A distanza di quattro mesi dal rinvenimento del corpo martoriato di Renata Rapposelli, pittrice scomparsa il 9 ottobre scorso e poi trovata cadavere a Tolentino, sull’alveo del fiume Chienti, non sono ancora state rese note le cause della morte della donna, che attende degna sepoltura. Varie le ipotesi, formulate in diversi momenti investigativi: non c’è alcuna prova che sia stata avvelenata; l’autopsia ha escluso il decesso per colpo d’arma da fuoco o da taglio. Rimangono in piedi due sole possibilità, come anticipato da www.la-notizia.net, a meno di ulteriori risultanze derivate dall’esito delle analisi di cui ad oggi non si conosce il quadro: che Renata sia morta per strangolamento o soffocamento, in assenza di altre prove concrete.
Avrà inizio martedì prossimo l’analisi del Dna prelevato dal corpo di Renata Rapposelli, in comparazione con i campioni, di cui i laboratori sono già in possesso, per arrivare ad una possibile certezza. Nel frattempo i legali della difesa, dopo aver rinunciato al Riesame ad Ancona, hanno presentato una nuova istanza a L’Aquila, che dovrebbe essere discussa entro un paio di settimane.
La difesa contesta inoltre il fotogramma che ritrarrebbe l’auto dei Santoleri a Tolentino il 12 ottobre: il veicolo ripreso non corrisponderebbe nei dettagli alla vettura in possesso di Simone e Giuseppe.
Simone e Giuseppe Santoleri sono stati arrestati il 6 marzo scorso nella loro abitazione di Giulianova.

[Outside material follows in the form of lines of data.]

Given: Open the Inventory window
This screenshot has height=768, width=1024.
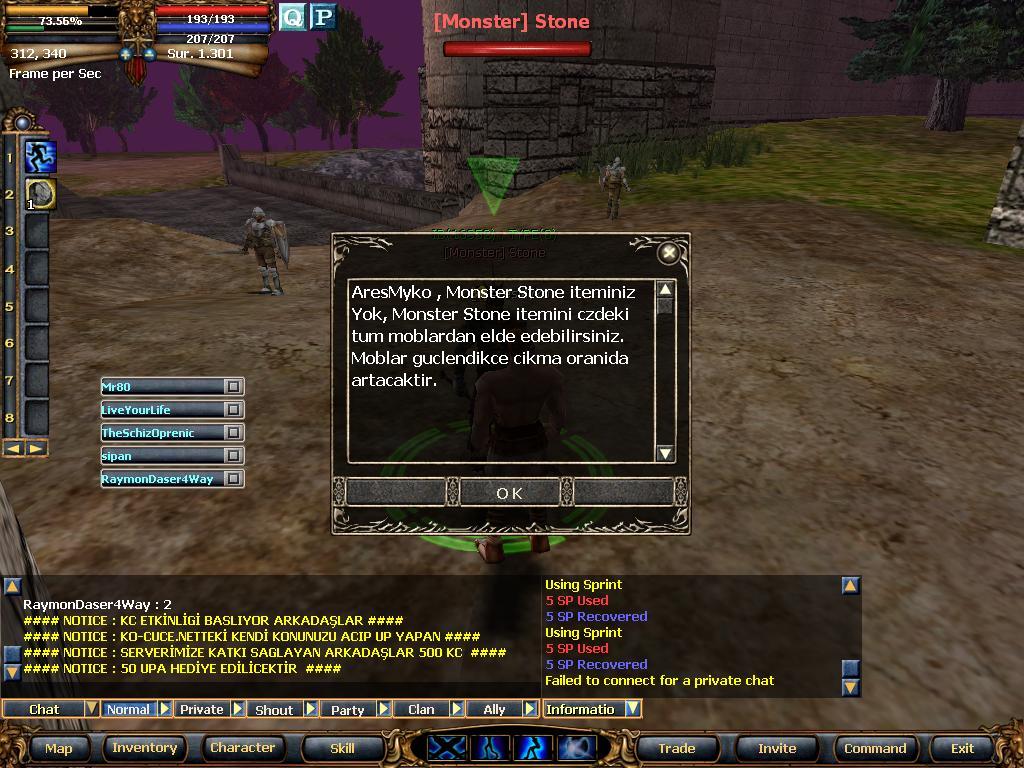Looking at the screenshot, I should 144,748.
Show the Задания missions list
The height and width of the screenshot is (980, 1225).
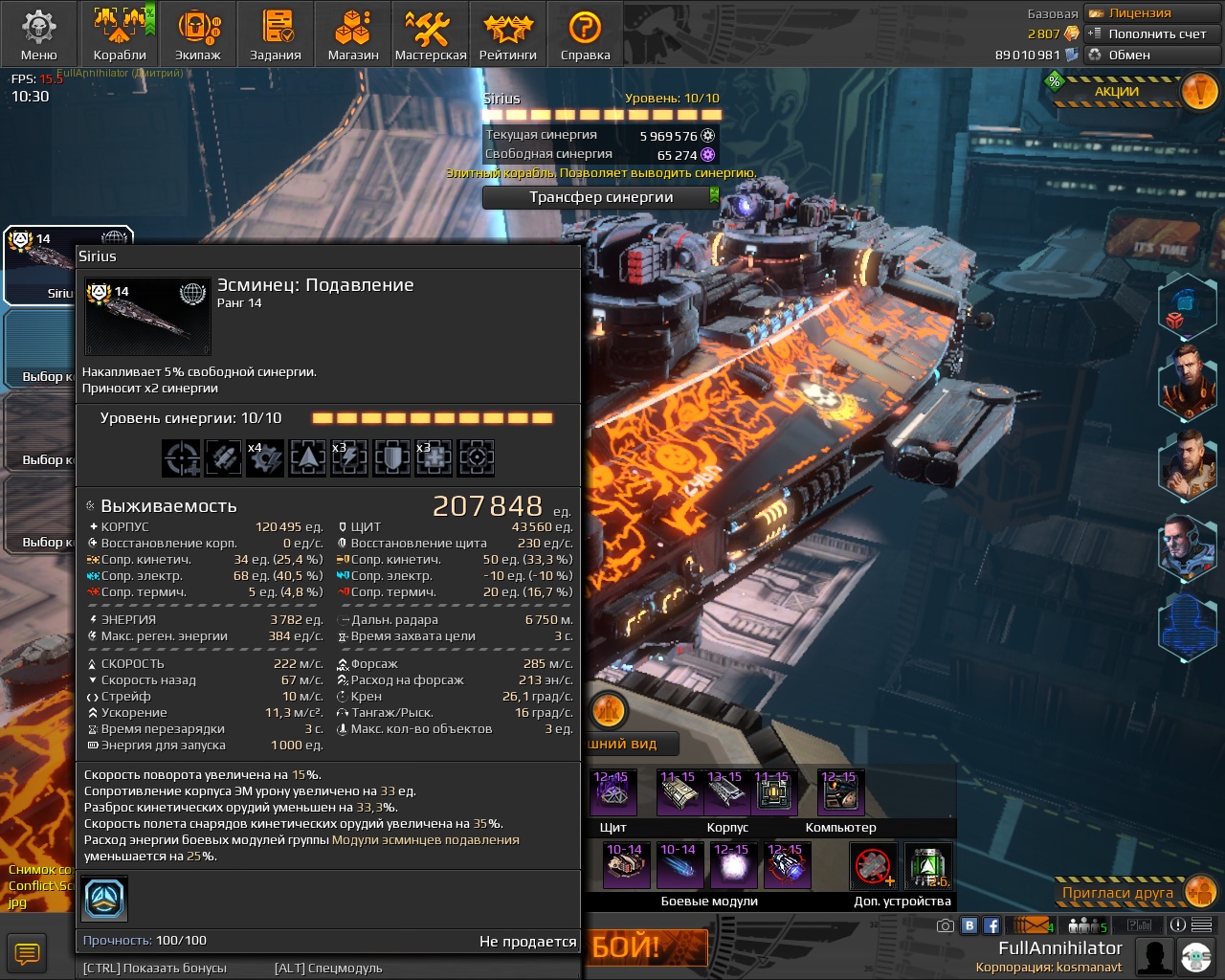coord(276,33)
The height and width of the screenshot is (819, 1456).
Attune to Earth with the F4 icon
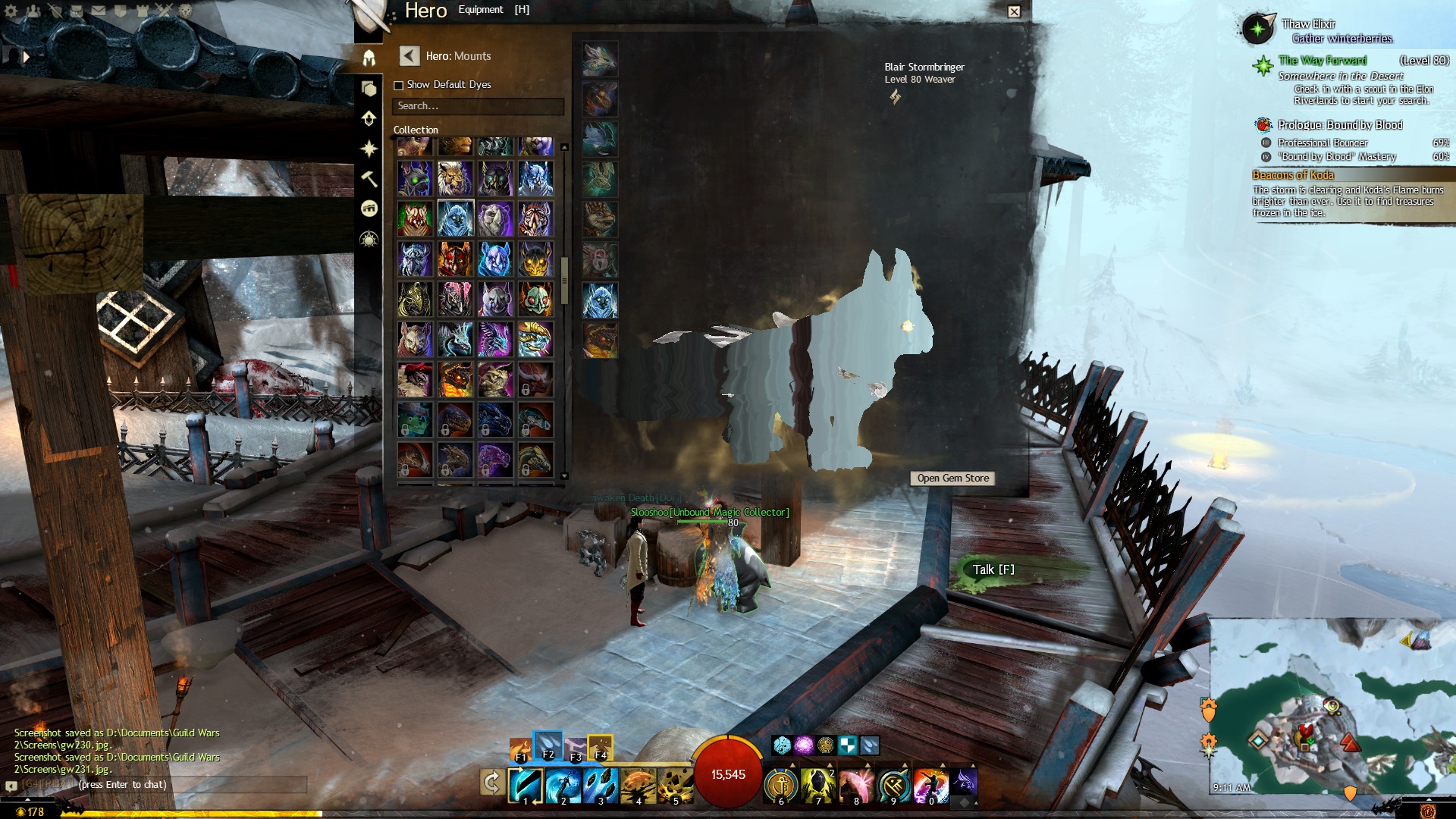tap(600, 748)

L’accusa che pesa su di loro è di omicidio aggravato in concorso e di occultamento di cadavere.
Il 9 ottobre 2017 la donna è partita per Giulianova da Ancona, dov’è la sua abitazione, perché preoccupata delle condizioni di salute del figlio Simone. L’incontro è rapidamente degenerato in un furibondo litigio scaturito, con grandissima probabilità, da motivazioni di tipo economico.